Album Review: “22, A Million” by Bon Iver

Album Review: 22, A Million by Bon Iver

When “For Emma, Forever Ago” debuted, Justin Vernon was 26 years old, at the beginning of his professional career. It’s wholly unusual, then, that his first studio album with Bon Iver was so remarkably self-contained and well-developed. The sepulchral regrets in songs like “Flume” and “Hinnom” are evident in lines that echo the whisper of wind; “Fall in / fall out / fall along.” His voice twisted through autotune and falsetto, Vernon sighs and mourns something lost.

“10 d E A T h b R E a s T ⚄ ⚄” is a madness. “Fe, fever rest / Fever rest / (Wild heart, wild heart) / I cut you in / Deafening” is stacked upon choirs of deranged saxophones and wildly distorted brass, voices tumbling into a symphony of schizophrenic cries. There’s a cutting violence about “22, A Million,” a self-destructive anger that rises and works through each verse. However, like a Greek tragedy, the experience is cathartic, akin to a dam coming undone.

Where “Emma” was an elegy and “Bon Iver, Bon Iver” a road-trip into reverie, Vernon’s newest work is a descent into insanity. Look to the lines above — they echo a feverish liminal state of humanity, an alternate bizarro world briefly glimpsed in his lyric video for “33 ‘GOD,’” which begins with deluded calm and falls into an anarchic display of symbology and synth.

“22, A Million” is a disturbing electronically manipulated mass of bass, interspersed with heavy drums and Vernon’s signature falsetto cries. “For Emma, Forever Ago” was dedicated to Vernon’s ill-fated relationship, and “22, A Million” appears to consort with the shadow of collectivism. Indeed, it echoes a particular Biblical tale … “What is thy name? And he answered, saying, My name is Legion: for we are many.” There are many voices here, layered over the instrumentation, and they often intersect, overlap or out-cry one another in a pandemonium of sound. And, curiously enough, even amidst the storm, Vernon is more often alone than not; he begs company with his soft singing, pleads for someone to share in him.

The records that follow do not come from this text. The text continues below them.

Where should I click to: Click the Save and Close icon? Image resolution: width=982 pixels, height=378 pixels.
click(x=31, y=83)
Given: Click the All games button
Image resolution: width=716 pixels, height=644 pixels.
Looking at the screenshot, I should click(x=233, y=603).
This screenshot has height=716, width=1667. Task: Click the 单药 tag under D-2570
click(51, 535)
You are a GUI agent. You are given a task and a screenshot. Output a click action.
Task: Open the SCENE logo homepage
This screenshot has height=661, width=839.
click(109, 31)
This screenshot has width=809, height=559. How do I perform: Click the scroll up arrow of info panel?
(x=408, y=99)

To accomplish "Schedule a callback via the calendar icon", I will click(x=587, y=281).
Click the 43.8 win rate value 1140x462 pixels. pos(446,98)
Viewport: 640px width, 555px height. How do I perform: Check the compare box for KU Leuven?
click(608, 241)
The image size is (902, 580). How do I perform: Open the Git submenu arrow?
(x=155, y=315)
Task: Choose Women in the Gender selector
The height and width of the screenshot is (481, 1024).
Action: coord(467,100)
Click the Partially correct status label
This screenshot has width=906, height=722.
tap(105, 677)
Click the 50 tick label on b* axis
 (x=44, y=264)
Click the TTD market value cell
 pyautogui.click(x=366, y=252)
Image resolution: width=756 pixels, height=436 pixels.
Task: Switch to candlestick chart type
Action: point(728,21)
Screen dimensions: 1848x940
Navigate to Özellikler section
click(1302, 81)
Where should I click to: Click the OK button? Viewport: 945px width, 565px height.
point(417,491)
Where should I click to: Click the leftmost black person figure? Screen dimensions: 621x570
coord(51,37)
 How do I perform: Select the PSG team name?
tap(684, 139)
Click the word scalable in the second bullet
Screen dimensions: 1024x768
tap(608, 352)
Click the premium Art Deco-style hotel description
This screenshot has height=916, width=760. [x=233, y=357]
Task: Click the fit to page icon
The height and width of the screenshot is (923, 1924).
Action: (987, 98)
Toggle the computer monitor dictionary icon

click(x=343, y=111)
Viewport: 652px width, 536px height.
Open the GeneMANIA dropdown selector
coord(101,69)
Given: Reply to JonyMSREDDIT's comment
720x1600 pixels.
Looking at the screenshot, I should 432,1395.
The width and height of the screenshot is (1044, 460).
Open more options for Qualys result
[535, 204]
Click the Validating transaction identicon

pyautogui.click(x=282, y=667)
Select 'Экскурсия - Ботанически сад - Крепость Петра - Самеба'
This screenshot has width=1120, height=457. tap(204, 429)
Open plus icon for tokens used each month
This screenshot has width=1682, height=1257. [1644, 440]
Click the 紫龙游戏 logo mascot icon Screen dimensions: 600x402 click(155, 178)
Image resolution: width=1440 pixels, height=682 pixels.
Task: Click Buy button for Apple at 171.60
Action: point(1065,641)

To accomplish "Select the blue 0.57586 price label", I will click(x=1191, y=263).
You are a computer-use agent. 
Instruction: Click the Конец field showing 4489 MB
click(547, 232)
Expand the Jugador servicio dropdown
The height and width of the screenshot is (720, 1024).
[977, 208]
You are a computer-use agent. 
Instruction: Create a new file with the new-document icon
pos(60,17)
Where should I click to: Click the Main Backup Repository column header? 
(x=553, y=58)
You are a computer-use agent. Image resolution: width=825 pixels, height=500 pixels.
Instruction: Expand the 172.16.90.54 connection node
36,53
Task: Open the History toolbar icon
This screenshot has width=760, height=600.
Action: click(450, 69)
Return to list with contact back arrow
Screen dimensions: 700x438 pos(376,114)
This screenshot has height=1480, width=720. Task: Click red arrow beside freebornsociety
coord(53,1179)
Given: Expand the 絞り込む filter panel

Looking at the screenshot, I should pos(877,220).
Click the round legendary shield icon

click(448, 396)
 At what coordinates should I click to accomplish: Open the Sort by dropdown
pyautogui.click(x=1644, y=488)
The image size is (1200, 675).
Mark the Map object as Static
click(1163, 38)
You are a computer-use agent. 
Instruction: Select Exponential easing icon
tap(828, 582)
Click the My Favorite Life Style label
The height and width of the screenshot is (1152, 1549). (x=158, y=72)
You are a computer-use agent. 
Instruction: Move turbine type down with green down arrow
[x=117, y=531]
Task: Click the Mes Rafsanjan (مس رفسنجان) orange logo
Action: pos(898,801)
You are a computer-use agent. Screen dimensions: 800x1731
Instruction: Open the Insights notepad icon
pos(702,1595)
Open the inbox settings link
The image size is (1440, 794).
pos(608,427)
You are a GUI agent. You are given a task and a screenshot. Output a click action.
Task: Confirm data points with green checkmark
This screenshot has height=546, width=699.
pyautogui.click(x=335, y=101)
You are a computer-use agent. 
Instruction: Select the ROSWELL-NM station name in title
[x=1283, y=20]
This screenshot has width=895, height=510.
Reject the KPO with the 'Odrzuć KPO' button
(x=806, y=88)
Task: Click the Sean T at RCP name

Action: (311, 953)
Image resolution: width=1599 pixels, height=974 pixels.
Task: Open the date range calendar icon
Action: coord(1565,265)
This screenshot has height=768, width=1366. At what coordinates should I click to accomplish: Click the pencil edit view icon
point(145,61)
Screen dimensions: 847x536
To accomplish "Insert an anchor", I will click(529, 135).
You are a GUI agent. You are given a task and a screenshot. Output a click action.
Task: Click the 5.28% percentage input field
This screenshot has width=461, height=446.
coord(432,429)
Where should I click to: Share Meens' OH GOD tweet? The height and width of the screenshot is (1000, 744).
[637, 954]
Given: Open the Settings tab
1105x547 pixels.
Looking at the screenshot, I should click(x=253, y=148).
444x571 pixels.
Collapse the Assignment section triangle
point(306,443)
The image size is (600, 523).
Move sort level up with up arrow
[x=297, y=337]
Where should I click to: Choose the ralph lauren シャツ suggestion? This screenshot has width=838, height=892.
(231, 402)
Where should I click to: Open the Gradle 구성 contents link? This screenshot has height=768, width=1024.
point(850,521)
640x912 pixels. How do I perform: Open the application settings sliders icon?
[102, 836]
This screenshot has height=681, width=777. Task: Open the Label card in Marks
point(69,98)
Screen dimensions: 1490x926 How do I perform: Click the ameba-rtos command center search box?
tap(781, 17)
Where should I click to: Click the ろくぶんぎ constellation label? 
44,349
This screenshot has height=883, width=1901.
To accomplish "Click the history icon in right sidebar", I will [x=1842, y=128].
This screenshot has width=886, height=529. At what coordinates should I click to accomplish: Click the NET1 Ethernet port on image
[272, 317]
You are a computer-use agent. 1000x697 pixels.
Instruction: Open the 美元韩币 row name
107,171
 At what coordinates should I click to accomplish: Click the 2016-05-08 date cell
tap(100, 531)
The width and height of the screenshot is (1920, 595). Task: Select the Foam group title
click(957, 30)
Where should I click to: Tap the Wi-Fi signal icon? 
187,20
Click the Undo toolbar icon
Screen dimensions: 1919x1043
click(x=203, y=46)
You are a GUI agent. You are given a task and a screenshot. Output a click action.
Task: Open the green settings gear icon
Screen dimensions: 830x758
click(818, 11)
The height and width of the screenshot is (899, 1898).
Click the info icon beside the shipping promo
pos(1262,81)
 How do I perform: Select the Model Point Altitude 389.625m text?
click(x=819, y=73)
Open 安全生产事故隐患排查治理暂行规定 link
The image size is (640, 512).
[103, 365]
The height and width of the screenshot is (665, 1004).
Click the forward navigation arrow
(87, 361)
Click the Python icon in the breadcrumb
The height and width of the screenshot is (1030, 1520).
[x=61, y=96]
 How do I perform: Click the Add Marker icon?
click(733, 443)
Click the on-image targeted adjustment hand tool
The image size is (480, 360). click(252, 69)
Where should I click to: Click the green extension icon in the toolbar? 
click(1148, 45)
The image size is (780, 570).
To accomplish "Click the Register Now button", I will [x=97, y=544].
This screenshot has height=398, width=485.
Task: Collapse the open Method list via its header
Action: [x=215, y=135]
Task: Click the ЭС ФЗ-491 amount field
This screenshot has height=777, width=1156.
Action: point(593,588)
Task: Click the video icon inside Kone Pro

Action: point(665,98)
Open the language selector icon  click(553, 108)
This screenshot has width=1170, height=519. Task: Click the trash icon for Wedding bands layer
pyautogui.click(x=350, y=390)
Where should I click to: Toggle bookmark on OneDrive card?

It’s a damn fine album, and it’s Vernon’s most alienating work. “22, A Million” seems less a traditional musical endeavor and more an exercise in exorcism, wrestling with Vernon’s own devils. And its heavy production makes love to the band’s traditional roots, resulting in a bastard folk-electronica mixture. There are moments of balance, hiding bashfully among the sound and fury. When Vernon sings, “there isn’t ceiling in our garden,” in “22 (OVER S∞∞N),” he seems, if not happy, then at least reconciled to his turmoil.

Though the band has abandoned its stylistic constraints for a broader, genre-distilled approach, the lyrics underpinning each piece contain elements of the songwriter’s midwestern country origins. There are northern lights, consecration, broken-down towns and meditations upon God. And, occasionally, low threats of reprisal to an unnamed darling. For all its detachment, “22, A Million” returns obsessively to love and the hurt that so often accompanies the loss of that love. Vernon seems well aware of the cruelty of these thoughts — they’re contained in short fragments, permitted only harshness. He doesn’t allow his poison any sweet sound. In the end, the album is an ode to multiplicity. It’s good, and maybe it’ll last. In time, perhaps even Vernon’s season of lamentations and madness will pass.